Tuesday, March 15, 2022

Fairprice - supermarkets in Singapore and worldwide selling clothes as well as groceries.

Jolly red underwear from Fairprice. The label says S$4.90 FREE SIZE. Brand name beauty (all in small letters, not my error). Photo by Angela Lansbury.

Here is my birthday present to myself. Red ladies pants. From Fairprice. The big branch of Fairprice, in Nex shopping mall, beside Serangoon MRT. It is up on level 3. (Unlike Bukit Panjang where Fairprice is in the basement.)

I was surprised and delighted to find a complete range of underwear. First I saw ladies knickers, panties or men's pants.   (In British English outwear is called trousers whilst underwear is called pants. The Americans say pants for outwear and underpants for undergarments.)

A lot of the stuff looks really cheap. Plastic shoes and sandals. I see my face in a mirror and notice I am wearing my surprised and slightly disgusted mouth turned down expression.
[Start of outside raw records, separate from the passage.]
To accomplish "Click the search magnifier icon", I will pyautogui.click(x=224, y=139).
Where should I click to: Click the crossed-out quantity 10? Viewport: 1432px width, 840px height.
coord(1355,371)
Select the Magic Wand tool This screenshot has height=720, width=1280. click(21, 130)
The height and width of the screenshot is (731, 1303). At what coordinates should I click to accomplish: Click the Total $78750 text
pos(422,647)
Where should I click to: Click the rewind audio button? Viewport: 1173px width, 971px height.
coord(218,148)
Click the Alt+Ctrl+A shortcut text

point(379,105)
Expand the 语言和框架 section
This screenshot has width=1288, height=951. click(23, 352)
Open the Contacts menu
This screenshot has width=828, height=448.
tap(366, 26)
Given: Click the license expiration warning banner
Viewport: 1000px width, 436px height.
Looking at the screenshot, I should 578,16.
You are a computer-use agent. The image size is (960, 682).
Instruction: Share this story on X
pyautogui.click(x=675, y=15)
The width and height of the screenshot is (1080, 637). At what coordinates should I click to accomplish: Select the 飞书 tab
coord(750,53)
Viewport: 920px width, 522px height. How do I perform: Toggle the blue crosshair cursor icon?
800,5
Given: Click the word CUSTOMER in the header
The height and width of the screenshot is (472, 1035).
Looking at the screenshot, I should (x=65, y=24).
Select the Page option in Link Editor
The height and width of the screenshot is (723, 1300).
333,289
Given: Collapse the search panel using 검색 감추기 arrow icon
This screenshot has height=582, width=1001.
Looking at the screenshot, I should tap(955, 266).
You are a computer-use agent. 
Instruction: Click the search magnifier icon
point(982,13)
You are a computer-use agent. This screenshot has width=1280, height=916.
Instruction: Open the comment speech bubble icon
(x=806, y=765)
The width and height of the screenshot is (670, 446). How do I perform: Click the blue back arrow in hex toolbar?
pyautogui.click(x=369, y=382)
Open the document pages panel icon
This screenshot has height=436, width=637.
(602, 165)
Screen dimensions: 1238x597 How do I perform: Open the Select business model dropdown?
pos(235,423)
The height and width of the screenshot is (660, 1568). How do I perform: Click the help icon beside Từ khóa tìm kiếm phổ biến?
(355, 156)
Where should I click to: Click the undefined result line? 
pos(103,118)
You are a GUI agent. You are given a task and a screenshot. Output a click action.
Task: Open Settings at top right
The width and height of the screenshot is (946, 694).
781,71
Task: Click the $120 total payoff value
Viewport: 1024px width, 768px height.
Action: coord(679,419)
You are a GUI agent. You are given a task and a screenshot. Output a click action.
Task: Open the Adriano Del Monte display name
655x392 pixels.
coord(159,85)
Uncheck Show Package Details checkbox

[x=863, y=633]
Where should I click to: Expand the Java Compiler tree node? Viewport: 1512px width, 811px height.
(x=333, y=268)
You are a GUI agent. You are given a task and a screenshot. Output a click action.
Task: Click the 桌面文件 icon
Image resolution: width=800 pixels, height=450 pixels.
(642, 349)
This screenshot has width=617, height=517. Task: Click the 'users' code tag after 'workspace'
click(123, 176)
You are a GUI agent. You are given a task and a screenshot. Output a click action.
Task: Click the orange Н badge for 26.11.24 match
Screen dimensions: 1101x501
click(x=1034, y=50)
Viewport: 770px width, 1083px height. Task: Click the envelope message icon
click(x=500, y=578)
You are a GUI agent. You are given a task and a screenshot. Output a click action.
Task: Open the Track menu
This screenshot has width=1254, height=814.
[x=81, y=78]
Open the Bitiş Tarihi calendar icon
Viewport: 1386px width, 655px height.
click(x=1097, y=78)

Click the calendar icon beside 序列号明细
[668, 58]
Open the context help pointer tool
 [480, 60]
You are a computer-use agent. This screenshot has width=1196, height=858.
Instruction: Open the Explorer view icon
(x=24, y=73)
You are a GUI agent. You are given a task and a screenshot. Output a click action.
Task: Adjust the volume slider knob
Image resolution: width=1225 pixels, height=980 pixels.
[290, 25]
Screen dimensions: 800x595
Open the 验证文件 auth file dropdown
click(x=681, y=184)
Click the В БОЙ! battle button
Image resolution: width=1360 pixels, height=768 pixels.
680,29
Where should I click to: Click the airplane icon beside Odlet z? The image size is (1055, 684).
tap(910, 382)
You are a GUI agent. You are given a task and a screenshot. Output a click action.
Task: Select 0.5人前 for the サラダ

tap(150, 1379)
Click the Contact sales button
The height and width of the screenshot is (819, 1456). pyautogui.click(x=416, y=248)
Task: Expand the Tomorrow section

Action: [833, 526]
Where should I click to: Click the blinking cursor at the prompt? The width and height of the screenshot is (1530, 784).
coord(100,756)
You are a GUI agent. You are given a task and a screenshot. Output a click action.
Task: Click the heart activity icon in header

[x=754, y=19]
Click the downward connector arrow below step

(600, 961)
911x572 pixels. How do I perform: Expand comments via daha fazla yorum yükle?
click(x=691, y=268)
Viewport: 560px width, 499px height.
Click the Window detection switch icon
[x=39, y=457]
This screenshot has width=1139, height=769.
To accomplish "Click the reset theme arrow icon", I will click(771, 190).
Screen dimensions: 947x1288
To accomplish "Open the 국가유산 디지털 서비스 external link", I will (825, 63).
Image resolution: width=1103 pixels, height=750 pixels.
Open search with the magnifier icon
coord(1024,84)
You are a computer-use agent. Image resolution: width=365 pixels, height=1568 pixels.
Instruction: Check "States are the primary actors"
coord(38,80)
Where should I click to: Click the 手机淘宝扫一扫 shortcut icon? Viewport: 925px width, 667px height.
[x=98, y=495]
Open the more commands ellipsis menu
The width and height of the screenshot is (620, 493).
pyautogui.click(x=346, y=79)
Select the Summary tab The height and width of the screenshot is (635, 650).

However, those red items are just what I was looking for. Anything in large? One size. Brand Beauty. Never heard of them. (A small Triumph boutique underwear only shop is out in the mall. But pricier.)

Next day I try on the underwear and I am delighted. It fits! No pulling. Not uncomfortable. 

What about the price. It cost 4.90 Sing dollars. I should have been able to get a pack of three in London for that price. Should I phone my family? Nope. Easier just to buy and try myself.

My family in Singapore frequent the Fairprice supermarket in Bukit Panjang in the north of Singapore. Our supplementary supermarkets are Coldstorage (our local is the one near Hillview MRT station, two stops along the line, slightly nearer into the city than end of the line Bukit Panjang.  I believe is merged under the same ownership but retains its identity of having slightly more expensive food and a slightly wider range of Western style foods and brands and imported products. My husband tends to alternate trips in order to get the full range of what is on our shopping list.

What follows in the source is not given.